4.7. Patients and Immunohistochemical Analysis

Paraffin-embedded tissues from 90 patients with sarcoma who underwent resection of their tumors at the Hospital Universitario Central de Asturias (HUCA) were used in this study. Tumor grade was evaluated in H&E-stained preparations using the French Federation of Comprehensive Cancer Centers grading system (Supplementary Information). Tissue microarray was constructed as previously described [51]. Immunohistochemical analysis of SOX2 and OCT4 expression was performed as detailed in Supplementary Information. The immunostaining was scored blinded to clinical data by two independent observers as negative or positive nuclear staining (> 1% positive nuclei).

4.8. Statistical Analysis

For the in vitro experiments and the tumor growth experiment in vivo, the statistical analysis was performed using the GraphPad Prism software (GraphPad Software, Inc, La Jolla, CA, USA). All data are represented as mean (±SD or SEM as indicated) of at least three independent experiments unless otherwise stated. Student’s t test was performed to determine the statistical significance between groups. Multiple comparisons of the data were performed using the one-way ANOVA. For immunohistochemical analysis, the experimental results distributed among the different clinical groups of tumors were tested for significance employing the χ2 test (with Yates’ correction, when appropriate). Survival curves were calculated using the Kaplan-Meier product limit estimate. Differences between survival times were analyzed by the log-rank method and the Hazard Ratio was calculated by univariate Cox regression analysis. All statistical analysis was carried out with the software package SPSS 24 (SPSS, IBM corp). All tests were two-sided and p < 0.05 values were considered statistically significant.

5. Conclusions

Overall, our results indicate that SOX2 is a critical stemness factor able to increase the tumorigenic properties of sarcoma cells.

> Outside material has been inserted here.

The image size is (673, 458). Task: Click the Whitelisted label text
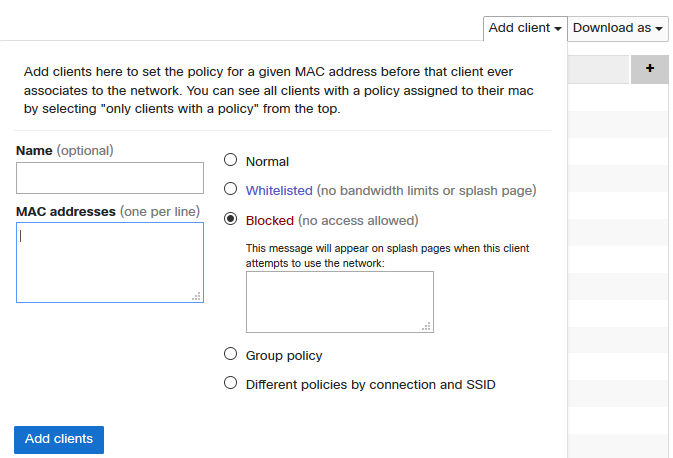click(x=280, y=190)
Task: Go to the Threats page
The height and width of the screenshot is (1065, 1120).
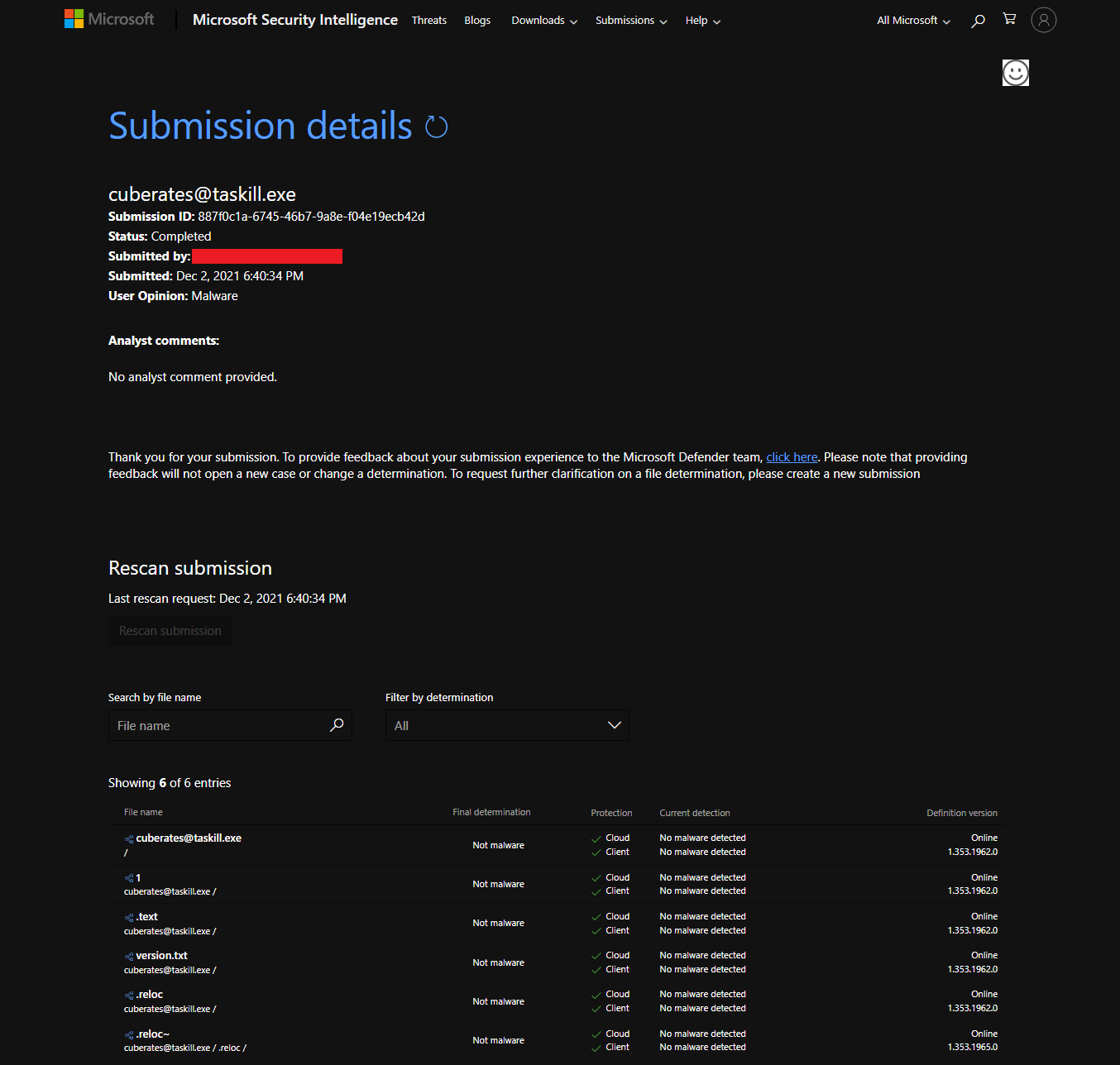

Notably, SOX2 expression correlate with advanced-disease related parameters in patients, therefore, suggesting its possible usefulness as prognostic marker in sarcoma. Moreover, the transcriptional activity of SOX2 and/or OCT4, measured using the SORE6 reporter, is a bona fide CSC marker in sarcoma and constitutes an excellent approach for testing the effectiveness of anti-tumor treatments to target CSCs.